▸ **Instructions for the task**
Copy out every line of the data exactly; do not include the images.

*** Dataset entries

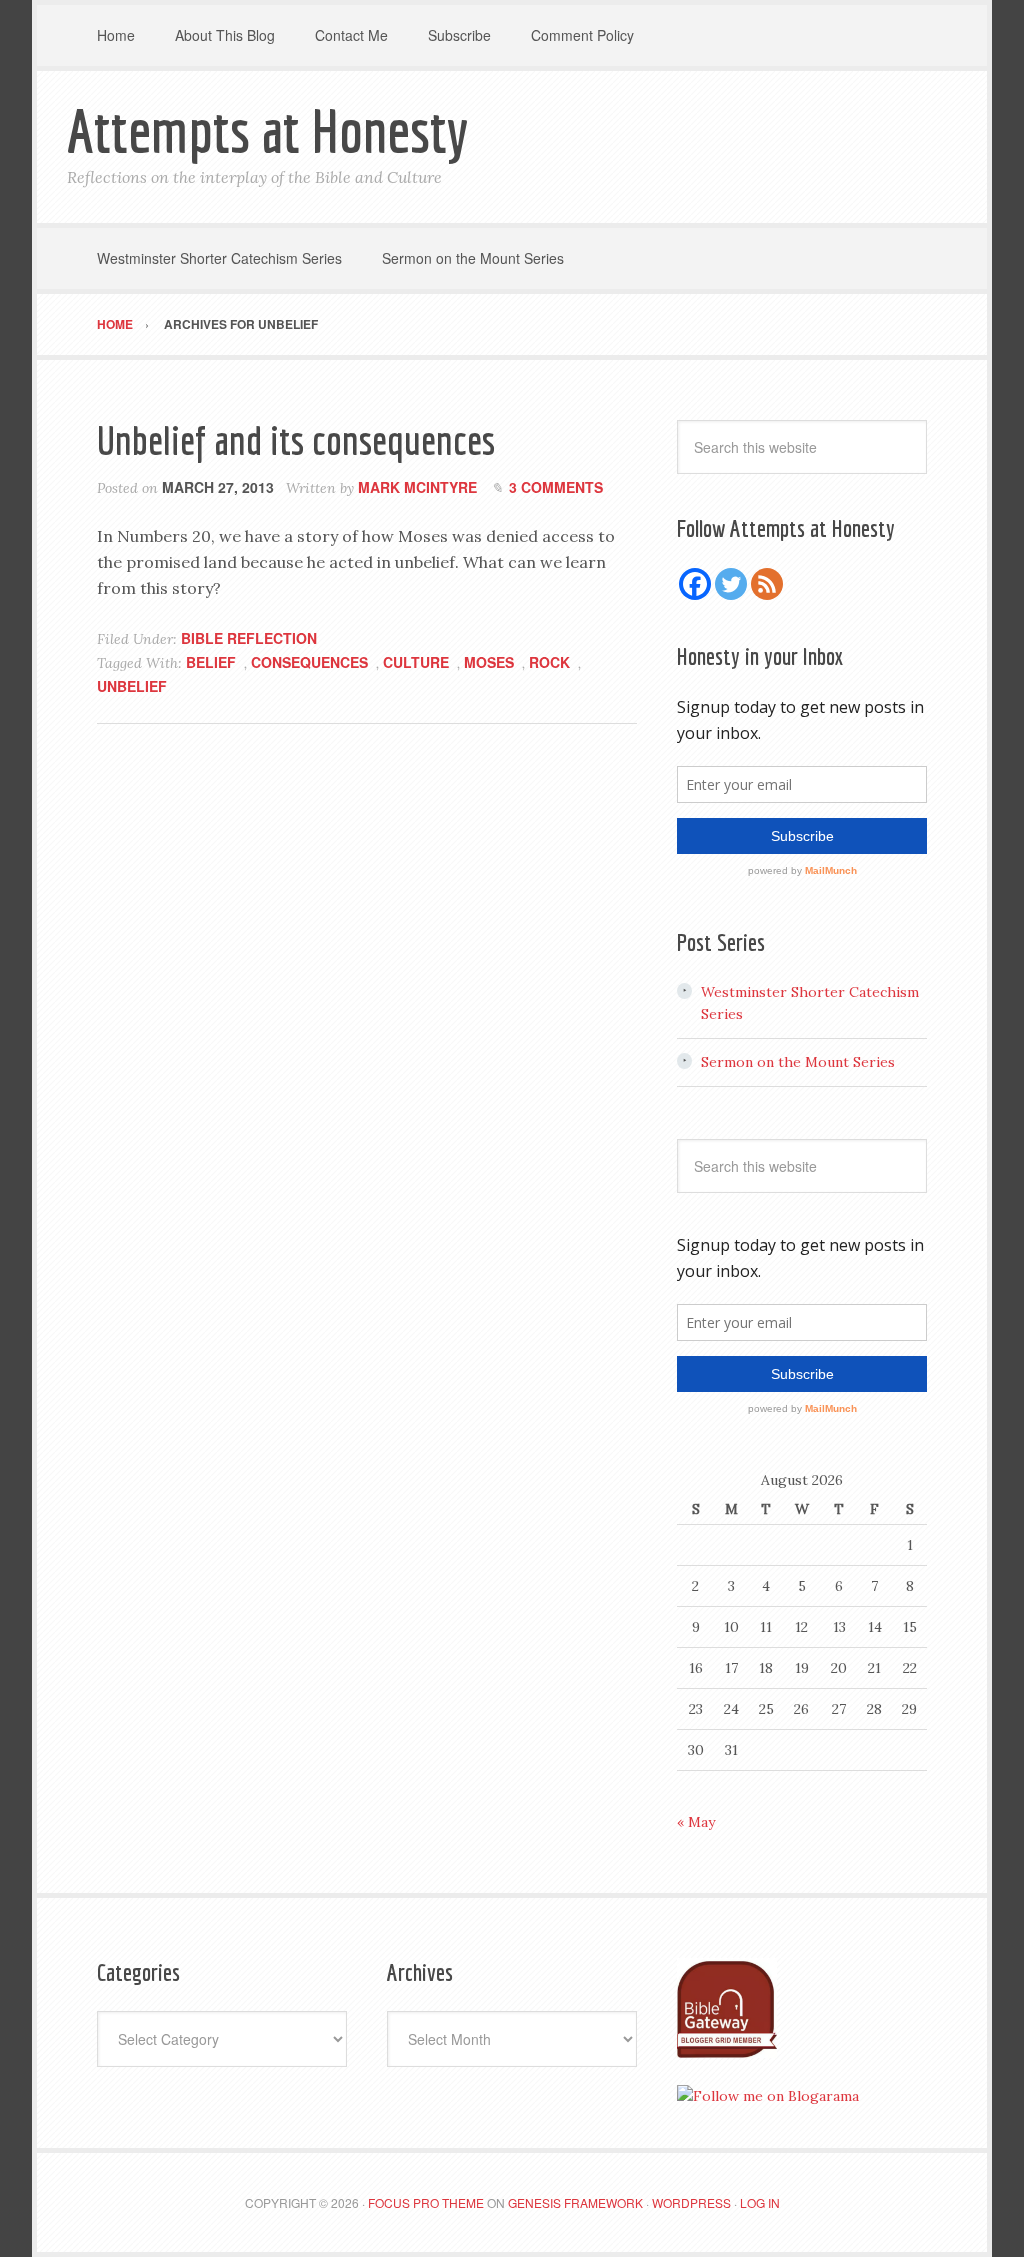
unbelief (132, 686)
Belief (211, 662)
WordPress (691, 2202)
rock (549, 662)
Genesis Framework (575, 2202)
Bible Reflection (249, 638)
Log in (760, 2202)
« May (696, 1822)
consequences (309, 662)
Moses (489, 662)
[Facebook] (695, 584)
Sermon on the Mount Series (798, 1062)
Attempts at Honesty (267, 130)
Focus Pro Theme (426, 2202)
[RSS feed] (767, 584)
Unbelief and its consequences (296, 440)
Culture (416, 662)
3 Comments (556, 487)
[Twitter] (731, 584)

******

▸ **Output below**
unbelief (132, 686)
Belief (211, 662)
WordPress (691, 2202)
rock (549, 662)
Genesis Framework (575, 2202)
Bible Reflection (249, 638)
Log in (760, 2202)
« May (696, 1822)
consequences (309, 662)
Moses (489, 662)
[Facebook] (695, 584)
Sermon on the Mount Series (798, 1062)
Attempts at Honesty (267, 130)
Focus Pro Theme (426, 2202)
[RSS feed] (767, 584)
Unbelief and its consequences (296, 440)
Culture (416, 662)
3 Comments (556, 487)
[Twitter] (731, 584)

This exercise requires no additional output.